What you need to do:
1. In the thread about choosing MongoDB for a recommendation system, what price does the poster cite for vector search nodes on an S30 cluster?
2. Resume the thread about choosing MongoDB for a recommendation system, starting after its final line.

Document passage:
::::

Is mongodb good for my use-case? Comparing with weaviate

Carlos_Pegueros · April 29, 2024, 11:58pm

Hi!

I am working on a recommendation system using LLM embeddings and I’m looking for the right database for my use-case.

I have put together a set of requirements with what I investigated on how I can fulfill them using this database, and thought of coming here to check if someone with more experience with it can help me to know if this makes sense, if I’m overlooking something, etc.

I don’t see having to support more than 500 records and maybe 100 requests per day in the mid-term, so I don’t need something with great optimizations or scaling options, but of course the cheaper the better.

So far, these are my requirements and what I have found in the docs:

I must be able to store n>=1 vector embeddings per ID OR I must be able to store 1 very large vector embedding per ID: YES
I must be able to store and retrieve metadata: YES, because vectors are stored as any other document
I must be able to do pre-filtering based on metadata: YES
I must be able to do database migrations (i.e. add/remove columns to each table): YES and I can do that with vectors too because they are stored as any other property in my collections
(Highly desirable) I want a good ts (or js) client: YES. I can use mongodb, mongoose or prisma
(Desirable) I want to do pagination after pre-filtered queries OR (Required) I must be able to retrieve every result: YES, but as I don’t expect to have that many records I am thinking of just storing the rank of every result in a separate collection and querying that directly.

To be honest, I agree with the benefits of vector search with MongoDB listed in their website, but the starting price for dedicated clusters imo is too high and vector search is not available in serverless mode. Also, I find very confusing the pricing page. For instance:

If I start with a shared free cluster, how does the vector search nodes costs relate ($0.11/hr for an S30 cluster)?
Same question, but if I start with a dedicated M10 cluster.
What are “vector search nodes” anyway?

::::

Entries supplied:
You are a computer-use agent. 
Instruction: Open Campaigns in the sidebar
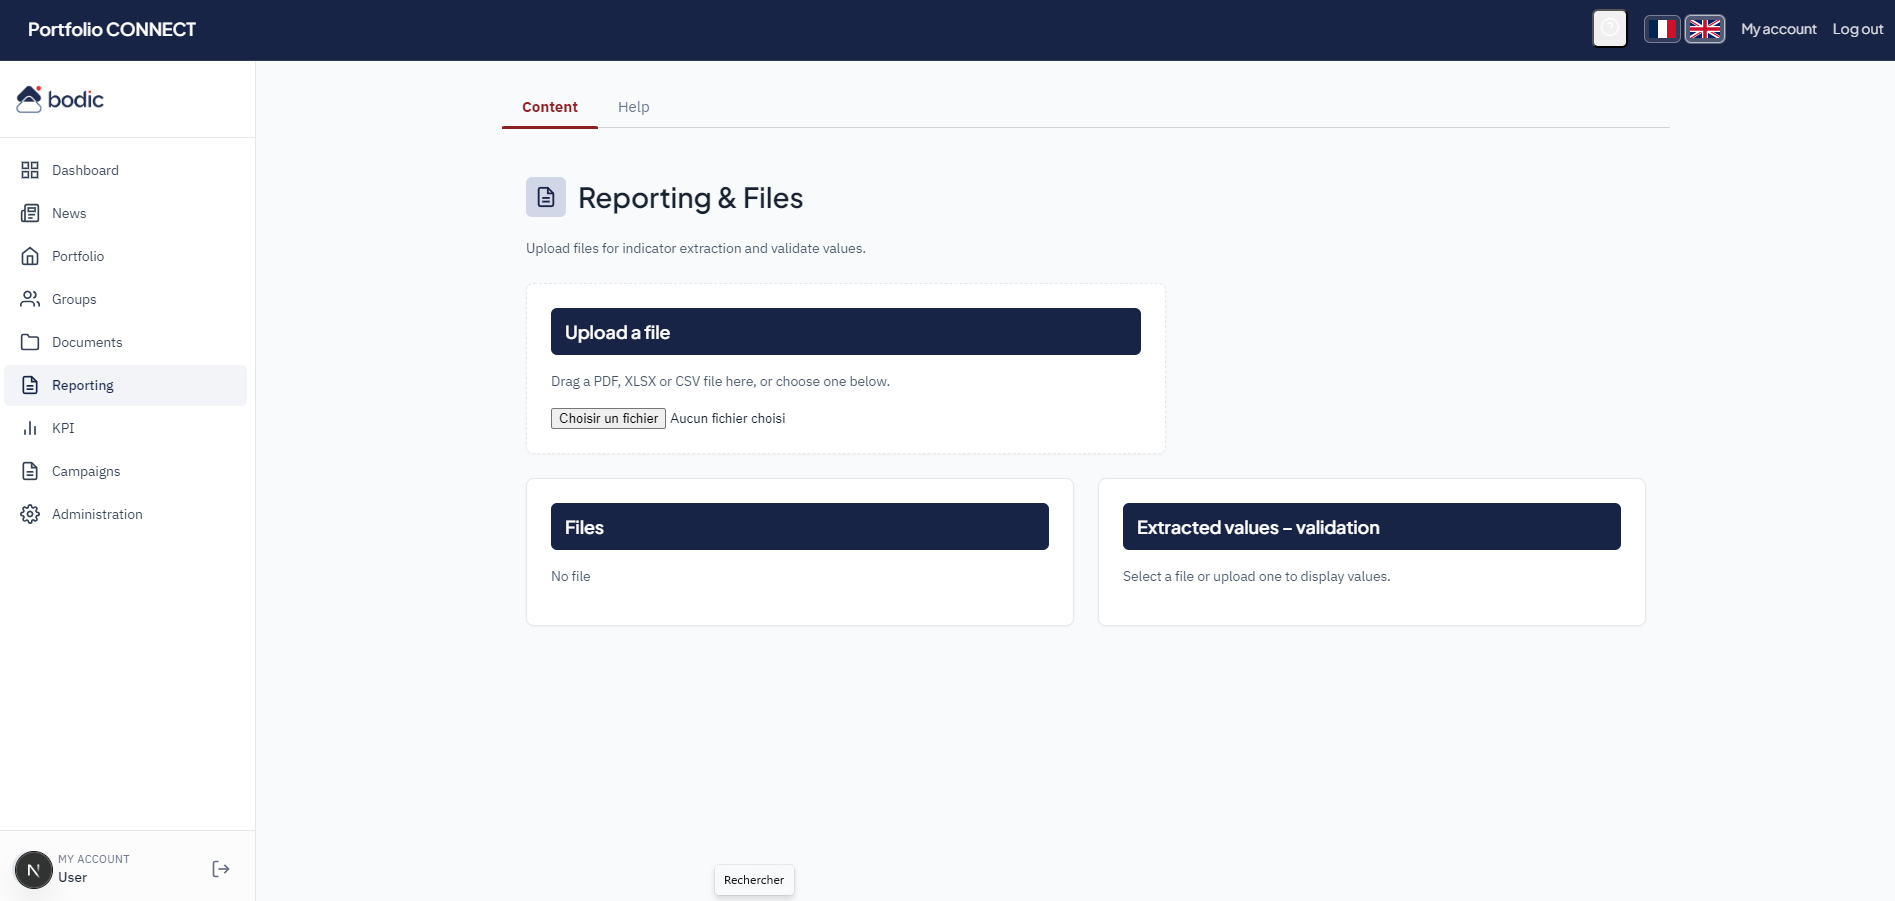pyautogui.click(x=86, y=471)
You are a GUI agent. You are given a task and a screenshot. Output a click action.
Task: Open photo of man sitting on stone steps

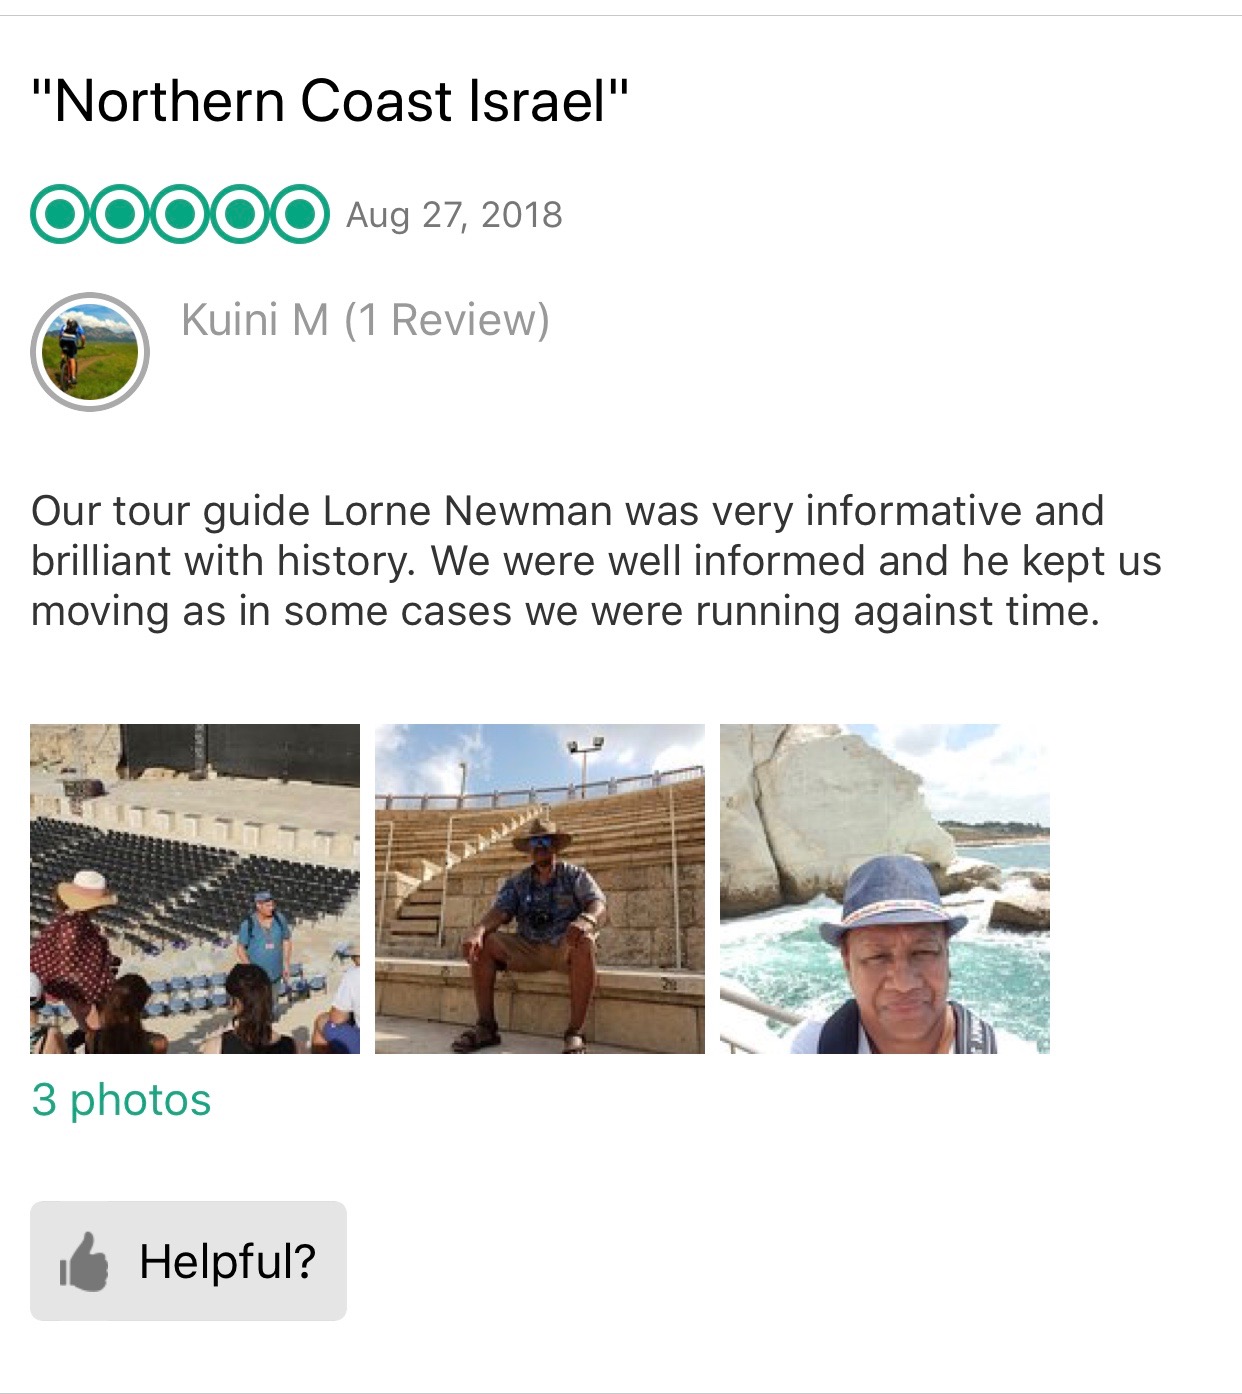coord(539,888)
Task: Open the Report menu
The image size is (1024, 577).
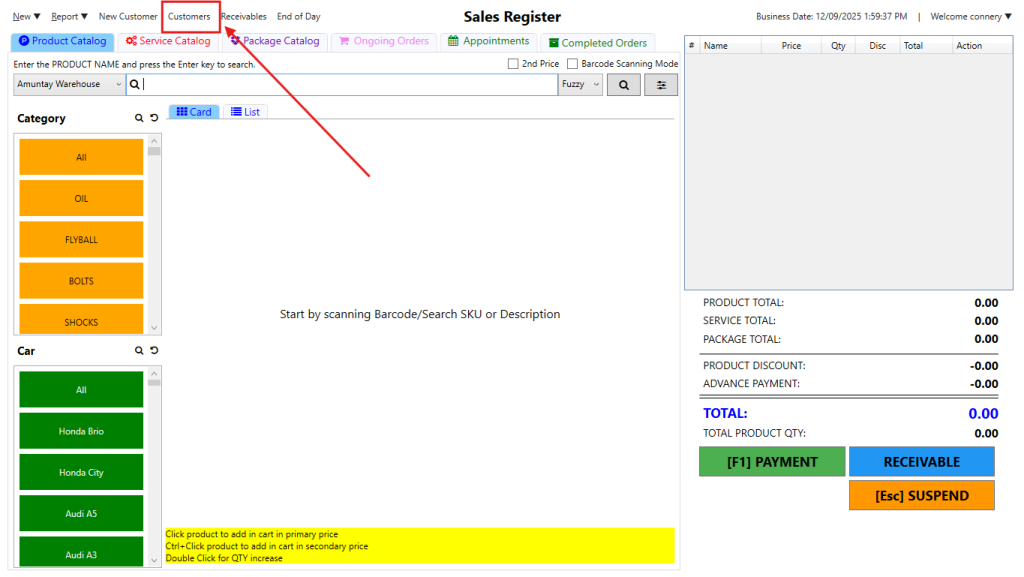Action: pyautogui.click(x=69, y=16)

::::

Results of the tasks:
1. $0.11/hr

2.
One other “con” when comparing against Weaviate is that doing stuff like hybrid search is considerably more complex than in weaviate.

Henry_Weller · April 30, 2024, 3:23pm

Hi Carlos! First of all thank you for taking the time to evaluate Atlas Vector Search against the RCs of your application. I should be able to answer your questions:

We are in the process of rolling out a deployment options page within the vector search documentation that should make this more clear, but essentially you have the option of deploying separate cluster nodes specifically for the vector search workload. This allows for greater resource isolation, higher availability and more cost-effective scaling compared to the default state where search and database resources are coupled on the base MongoDB cluster (referred to as “coupled architecture”).

You’ve cited the low-cpu entry point for dedicated search nodes that are recommended for vector search, referred to on the pricing page as “vector search nodes,” but when testing queries prototyping you don’t need to start on dedicated search nodes and can run solely on the base MongoDB cluster, including the free M0 tier, shared M2/M5 tiers, as well as the dedicated M10+ tiers, as we support zero-downtime migration from the coupled architecture. Here is a page listing some limitations of search when running on free or shared clusters that might be helpful.

Thank you for the feedback on this example being complex. We definitely want to make sure there is an easier way of jointly considering lexical and vector search results, as we have a whole set of capabilities around lexical search that go well beyond what Weaviate supports. We have something in the works on this, and I will make sure to follow up when it’s available on this forum.

Carlos_Pegueros · April 30, 2024, 10:58pm

Thanks for the reply!

We are in the process of rolling out a deployment options page within the vector search documentation that should make this more clear

Nice! So, if I understand correctly, I can use any cluster without a dedicated vector search node and pay only the base price for the cluster, right? For instance, if I go with an M2 then, do I only have to pay $9/mo and still have access to the vector search (with its limitations)?

We have something in the works on this, and I will make sure to follow up when it’s available on this forum.

Sounds exciting! Really looking forward to it!

Henry_Weller · May 8, 2024, 8:10pm

Your understanding is entirely correct!